How to complete this task:
Please give the lines below again exactly as they stand, from the one that contains "Where should I" up to and including the one that contains "Viewport: 401px width, 868px height.", leaving all pictures out.

[Stored records]
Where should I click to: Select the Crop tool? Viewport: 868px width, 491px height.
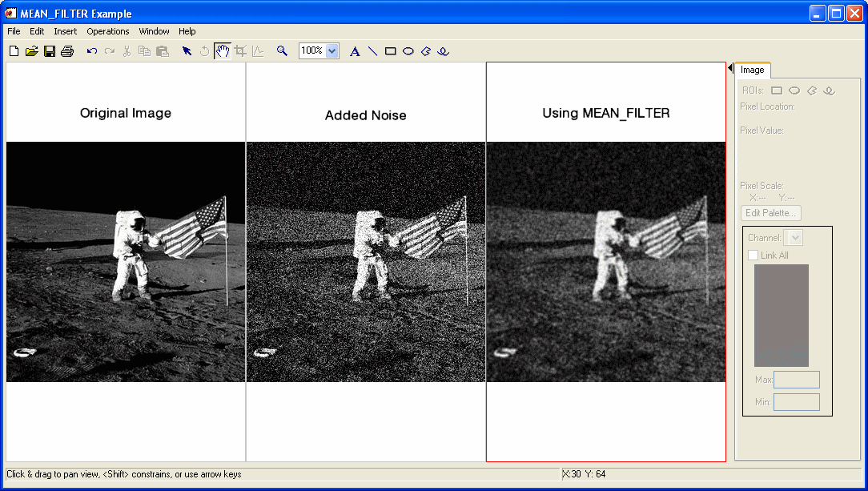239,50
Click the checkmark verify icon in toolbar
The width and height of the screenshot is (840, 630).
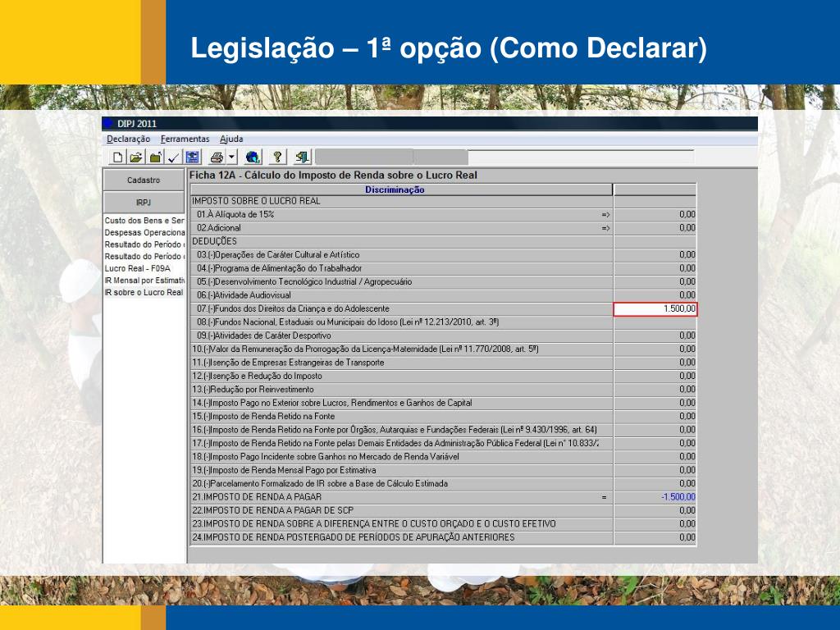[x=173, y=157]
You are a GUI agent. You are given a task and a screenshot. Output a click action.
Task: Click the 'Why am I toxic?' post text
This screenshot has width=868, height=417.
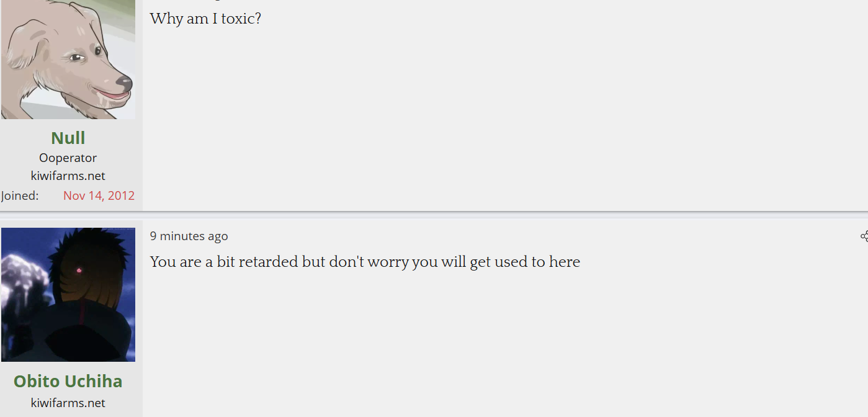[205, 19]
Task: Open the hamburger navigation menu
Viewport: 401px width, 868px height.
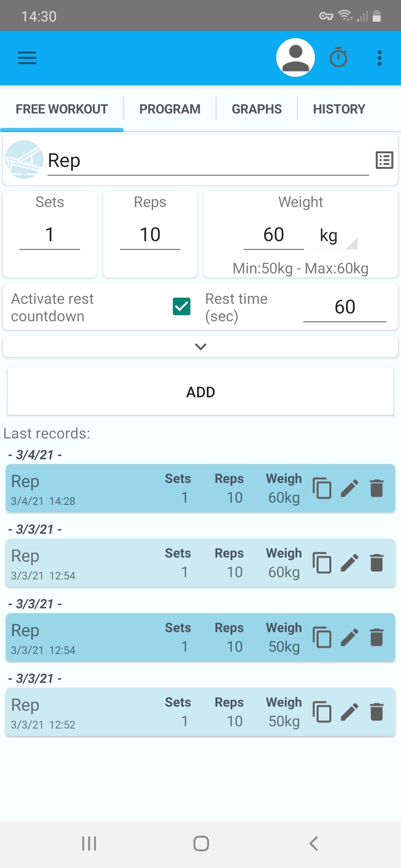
...
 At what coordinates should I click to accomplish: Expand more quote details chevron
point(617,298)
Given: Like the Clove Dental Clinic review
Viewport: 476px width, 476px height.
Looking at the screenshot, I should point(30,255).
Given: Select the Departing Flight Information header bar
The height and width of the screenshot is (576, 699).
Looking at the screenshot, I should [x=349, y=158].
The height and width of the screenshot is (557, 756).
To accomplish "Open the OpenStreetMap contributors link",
--
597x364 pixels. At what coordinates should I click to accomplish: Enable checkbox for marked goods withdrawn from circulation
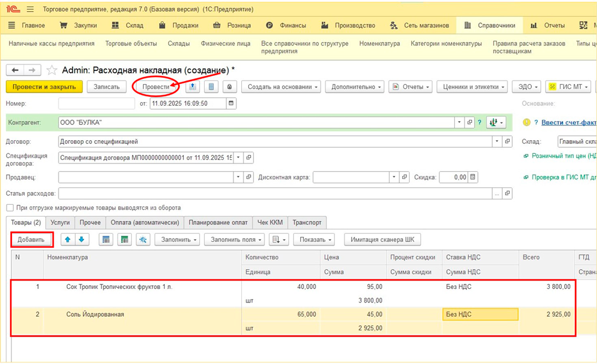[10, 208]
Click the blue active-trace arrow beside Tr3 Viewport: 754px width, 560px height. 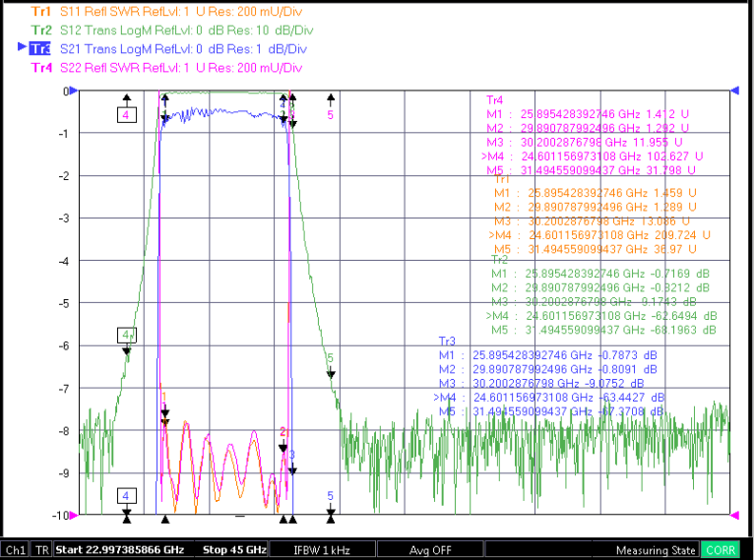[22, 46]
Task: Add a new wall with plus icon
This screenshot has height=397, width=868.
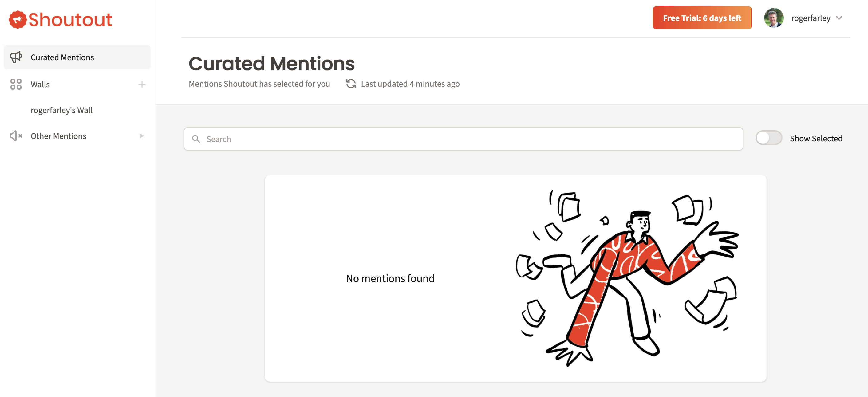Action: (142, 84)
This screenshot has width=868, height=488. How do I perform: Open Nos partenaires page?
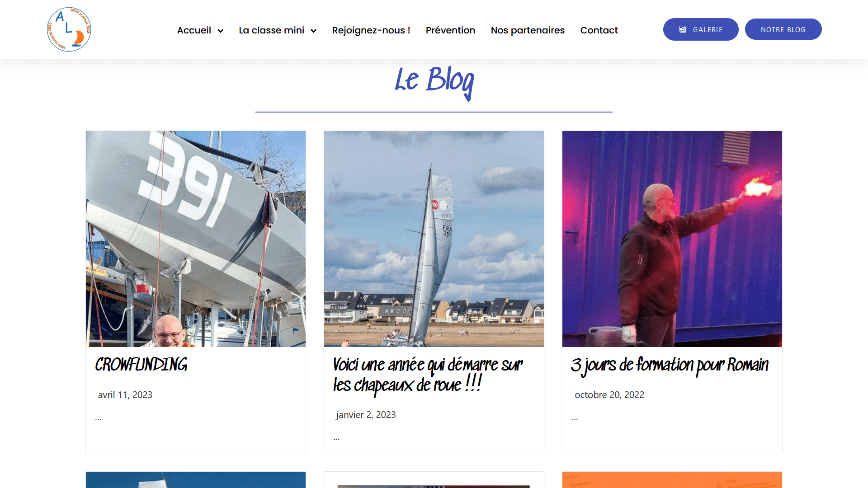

Solution:
Where should I click to: Select the Crop tool? Viewport: 868px width, 491px height.
239,50
Click the checkmark verify icon in toolbar
The width and height of the screenshot is (840, 630).
[x=173, y=157]
You are a GUI agent. You are given a task and a screenshot. Output a click action.
Task: Click the 'Why am I toxic?' post text
This screenshot has width=868, height=417.
[205, 19]
Task: Open the hamburger navigation menu
Viewport: 401px width, 868px height.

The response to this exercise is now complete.